Thursday, 13 October 2011

What is poetry, Part 1: Does it have to rhyme?

Anyone who writes poetry that doesn't rhyme will at some point have been confronted by someone telling them that if it doesn't rhyme then it's not poetry. So, in exploring the hazy boundaries between poetry, prose and song I will begin with the question: Does poetry have to rhyme?  The answer to this question is no, and not just because I (usually) don't write rhyming poetry. I will also note that in this post I am talking about English language poetry.

First, historically speaking, many poets (who are very serious and clearly poets) have written in blank verse - poetry which has a particular meter (iambic pentameter) but no rhyme scheme. We associate this usually with drama - in particular Shakespeare, but also Christopher Marlowe. However, the form has also been widely used in poetry as well - John Milton's Paradise Lost is written in blank verse, and the Romantic poets (notably Byron, Shelley and Keats) all wrote in blank verse.  Hopefully as the blog progresses I will look more closely at various poetic forms, so I won't say too much more about blank verse at this stage.

Of course, blank verse does have a particular rhythm (not that any poet completely respects the rhythm - more on this in the as yet only potential post on rhythm). So the question could be revised to 'Does poetry have to have rhyme and/or rhythm'? If by rhythm you mean an actual meter, like iambic pentameter, then the answer is no.

Here is a poem by William Carlos Williams, 'This is just to say', which doesn't rhyme at all.

I have eaten
the plums
that were in
the icebox

and which
you were probably
for breakfast

Forgive me
they were delicious
so sweet
and so cold

This poem could be written out without the line breaks, as a note from a husband who came home late to his wife.  But would such a husband have written it like this? More like he would have written: 'Sorry, I ate all the plums in the icebox, I hope you weren't saving them for breakfast.'

WCW's poem draws out each separate part of the moment - 'the plums' and 'the icebox' each on a separate line in the first stanza emphasises the two central objects.  'I have eaten' is an almost imperious intoduction to a simple poem about a simple moment.  In the second stanza, the introduction of 'you' conjures a relationship - someone with whom the writer shares the icebox, a life.  The intimacy conjured by his knowedge of 'you', saving (once again the separation of the word conjures 'saving' as a special, thoughtful act).  Then forgiveness is asked, not because the writer was hungry or tired or had a big day, but because of the particular deliciousness of the plums - each element 'so sweet/and so cold' separated out. I could talk about this poem for much longer, because I love it, but I will leave my example there.

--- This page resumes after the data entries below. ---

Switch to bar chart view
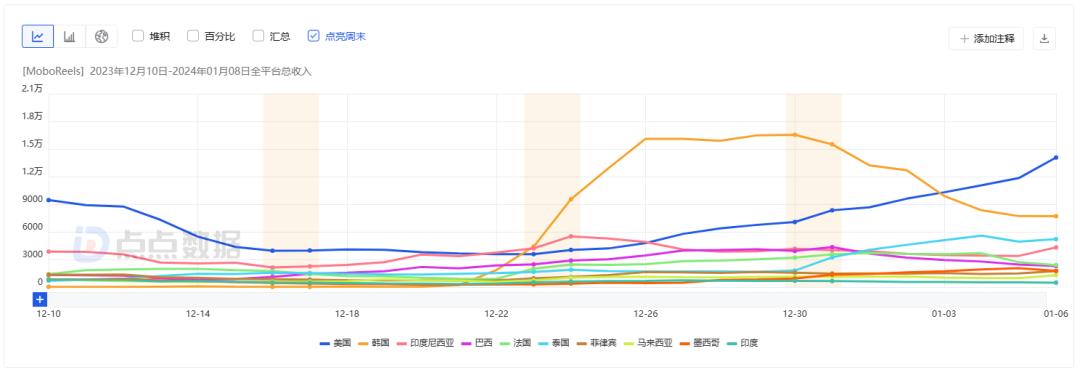The image size is (1080, 375). click(70, 37)
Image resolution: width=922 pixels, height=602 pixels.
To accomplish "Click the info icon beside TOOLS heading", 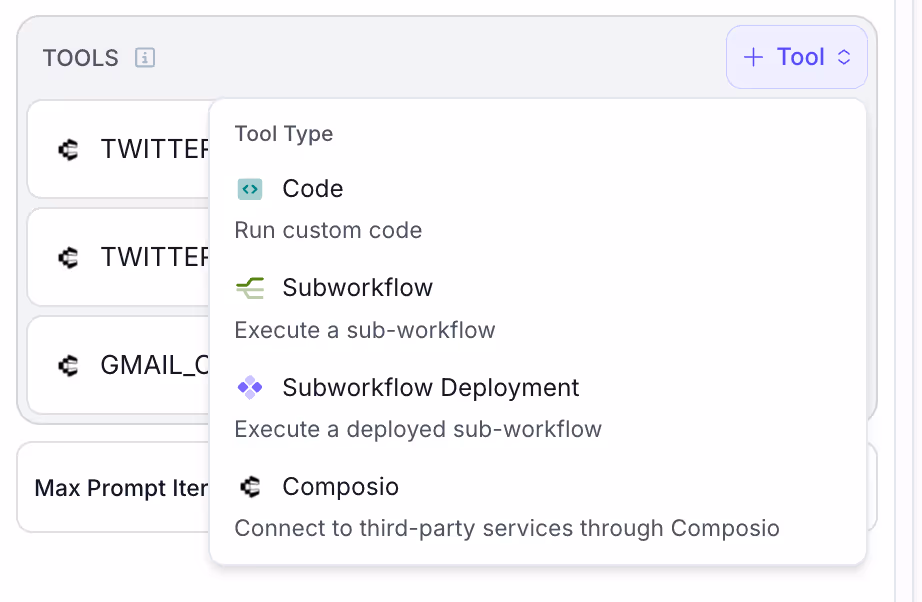I will pos(145,58).
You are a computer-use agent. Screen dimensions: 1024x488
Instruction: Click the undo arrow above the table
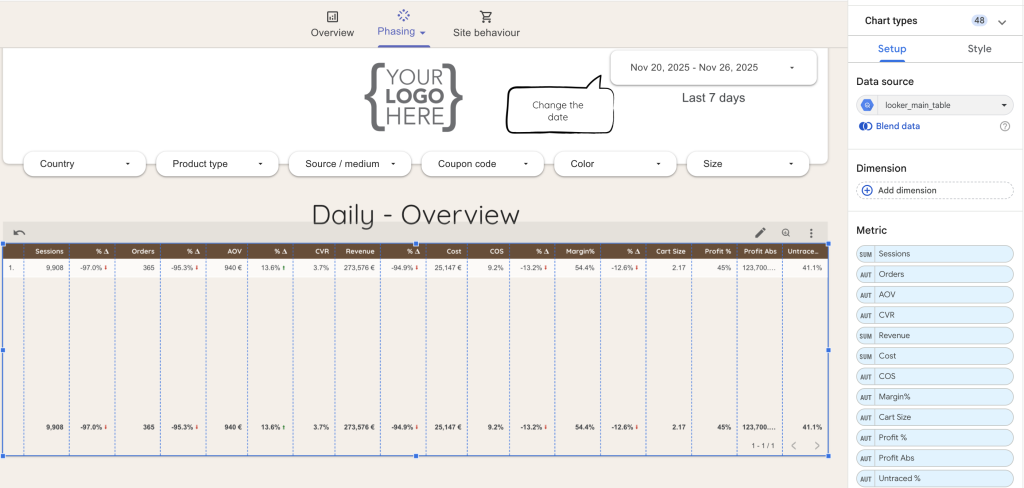point(19,232)
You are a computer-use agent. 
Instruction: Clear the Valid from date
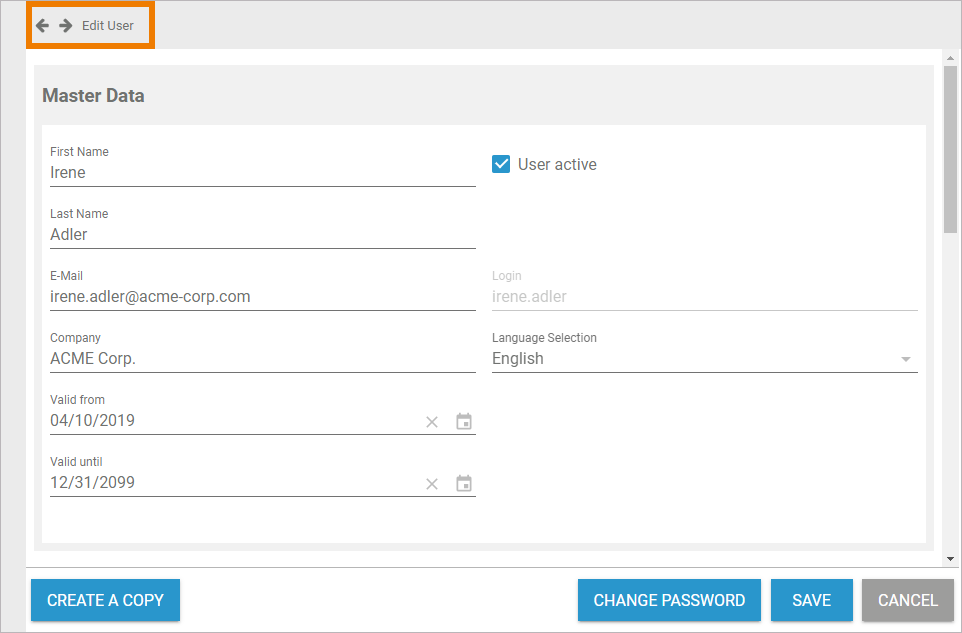click(432, 422)

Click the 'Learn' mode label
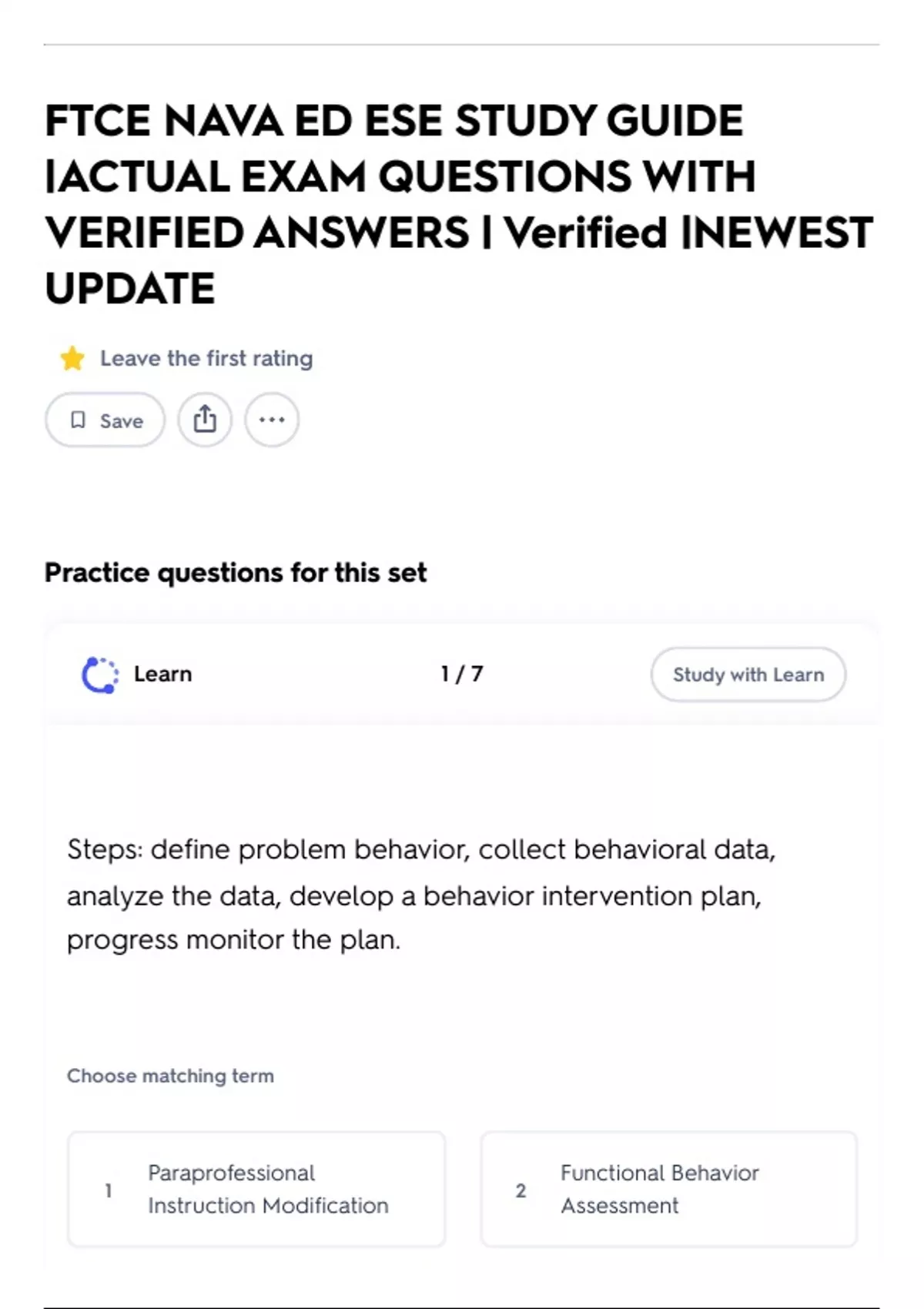pos(162,675)
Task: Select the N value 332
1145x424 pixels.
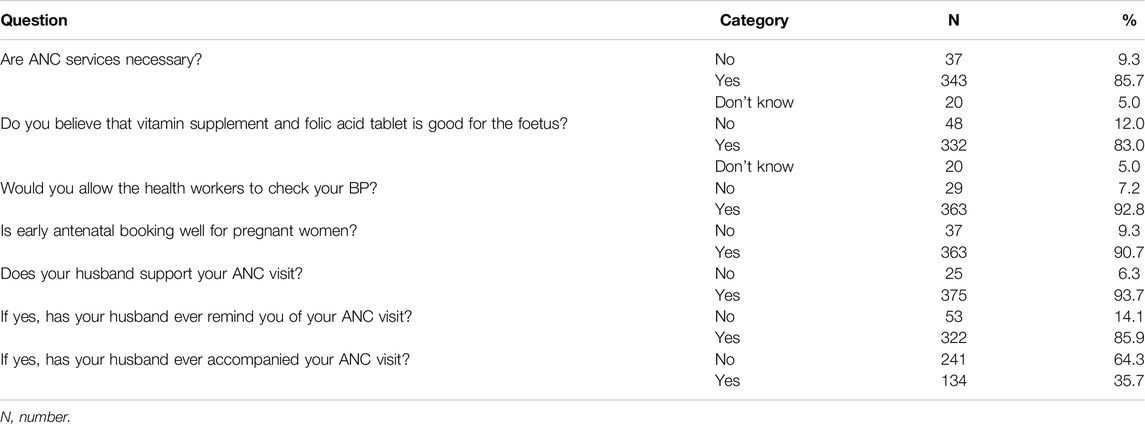Action: [953, 145]
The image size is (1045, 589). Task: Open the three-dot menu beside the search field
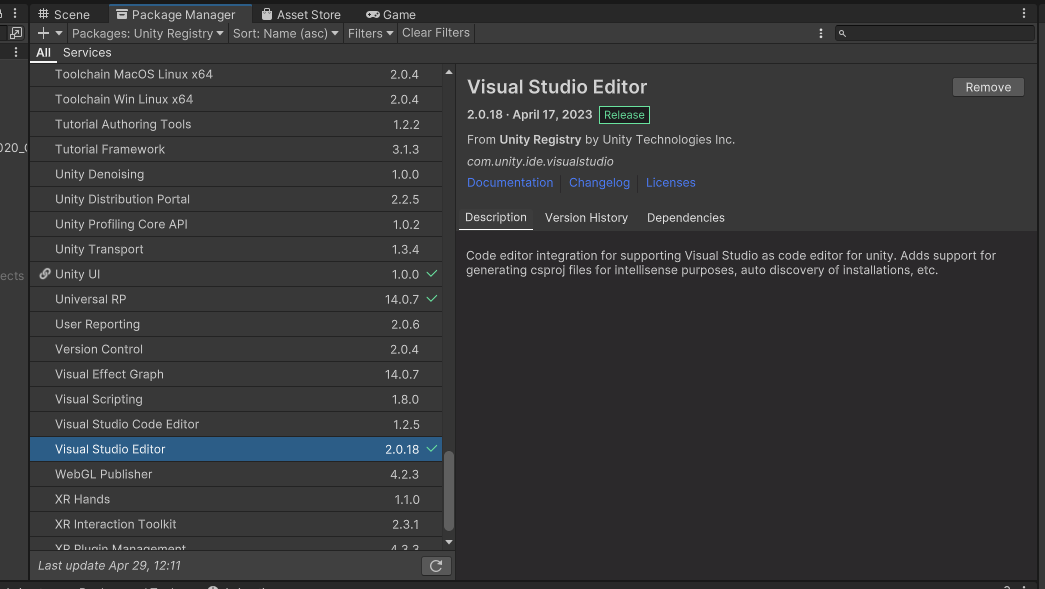(x=821, y=33)
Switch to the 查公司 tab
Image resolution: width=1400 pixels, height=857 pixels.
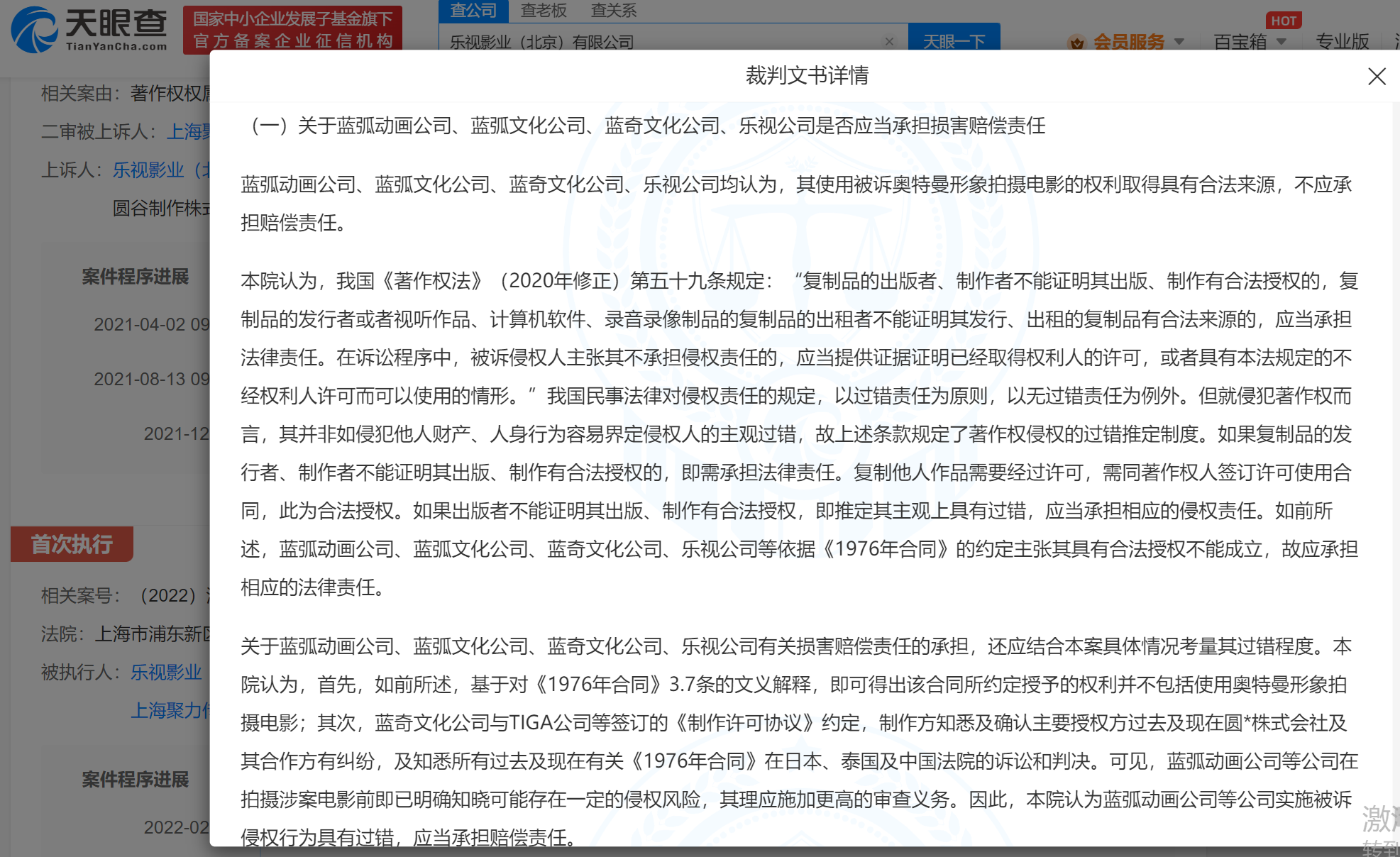pyautogui.click(x=473, y=11)
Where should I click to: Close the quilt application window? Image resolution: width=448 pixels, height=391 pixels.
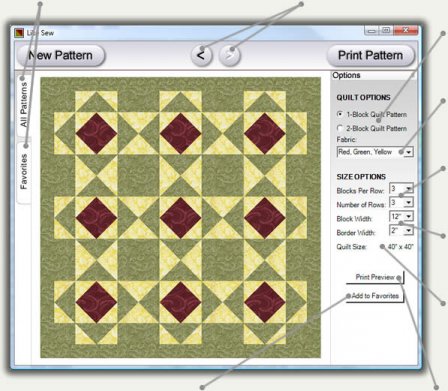tap(405, 31)
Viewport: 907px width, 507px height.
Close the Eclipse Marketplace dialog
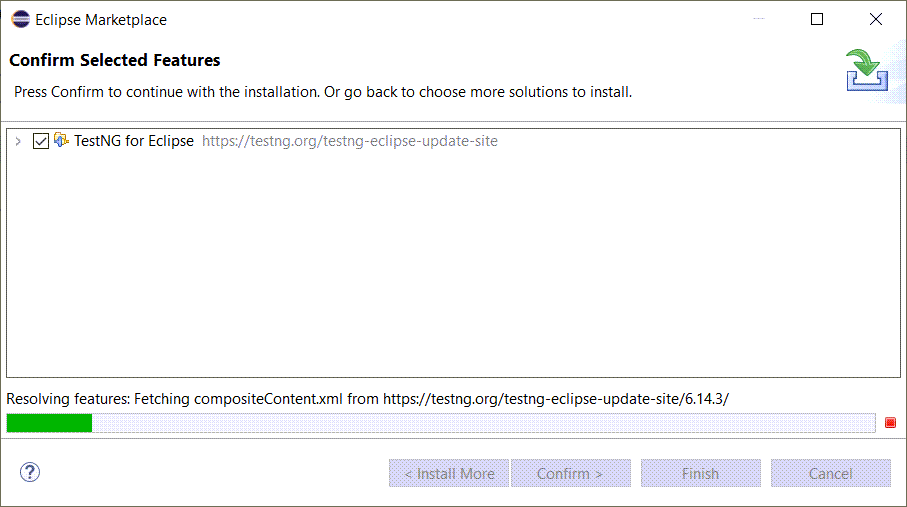(x=876, y=19)
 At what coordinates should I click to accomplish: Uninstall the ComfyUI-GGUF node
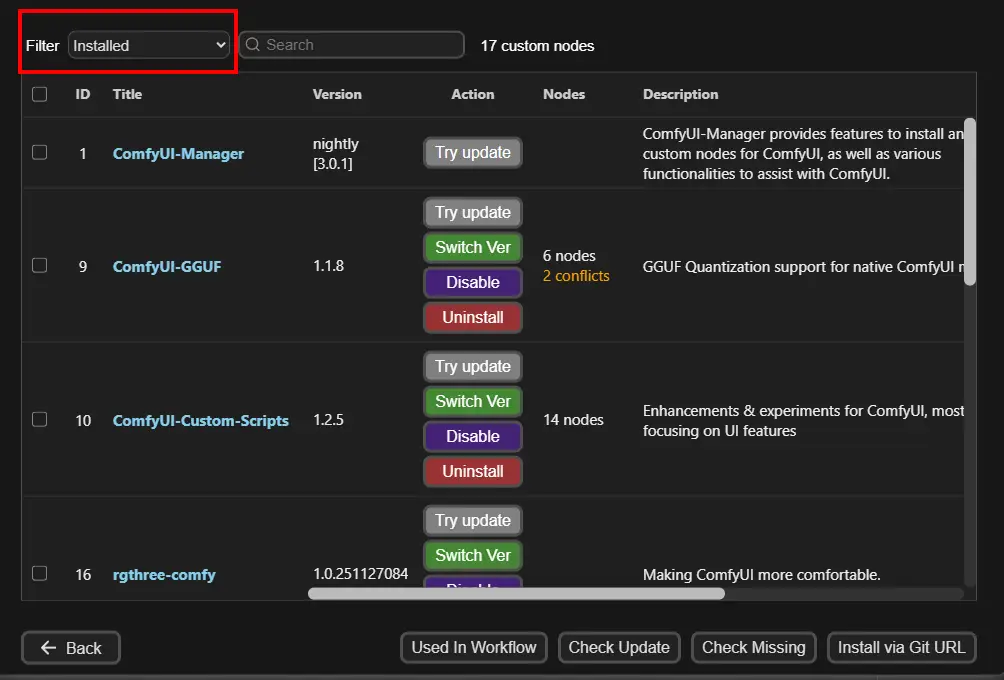coord(472,317)
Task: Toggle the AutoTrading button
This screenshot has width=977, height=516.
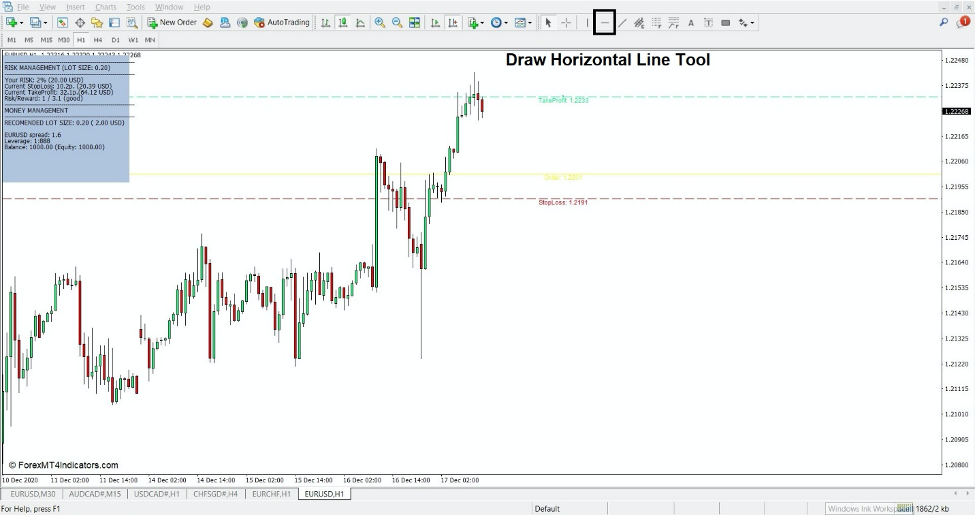Action: pyautogui.click(x=282, y=22)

And this is why poems don't have to rhyme - the use of line breaks and/or the natual rhythms and order of language can conjure so much (more on line breaks when we get to prose poetry).  A poem can slightly alter natural spoken rhythms for emphasis, place special importance upon ordinary things by highlighting particular words.  So 'This is just to say' is a note apologising for eating the plums, but it is also about a simple and beautiful moment.

And I haven't even made it to Walt Whitman yet.


  1. Rhime being no necessary Adjunct or true Ornament of Poem or good Verse, in longer Works especially, but the Invention of a barbarous Age, to set off wretched matter and lame Meeter; grac't indeed since by the use of some famous modern Poets, carried away by Custom, but much to thir own vexation, hindrance, and constraint to express many things otherwise, and for the most part worse then else they would have exprest them.Not without cause therefore some both Italian, and Spanish Poets of prime note have rejected Rhime both in longer and shorter Works, as have also long since our best English Tragedies, as a thing of itself, to all judicious ears, triveal, and of no true musical delight; which consists onely in apt Numbers, fit quantity of Syllables, and the sense variously drawn out from one Verse into another, not in the jingling sound of like endings, a fault avoyded by the learned Ancients both in Poetry and all good Oratory. This neglect then of Rhime so little is to be taken for a defect, though it may seem so perhaps to vulgar Readers, that it rather is to be esteem'd an example set, the first in English, of ancient liberty recover'd to heroic Poem from the troublesom and modern bondage of Rimeing.

    Rimeing, like reading, is more an aid to memory than to knowledge

  2. Please talk about the poem more, I love it too!

  3. Hi Rissoleblower - I will do a post on William Carlos Williams soon, and talk about this poem more in the context of his work as a whole.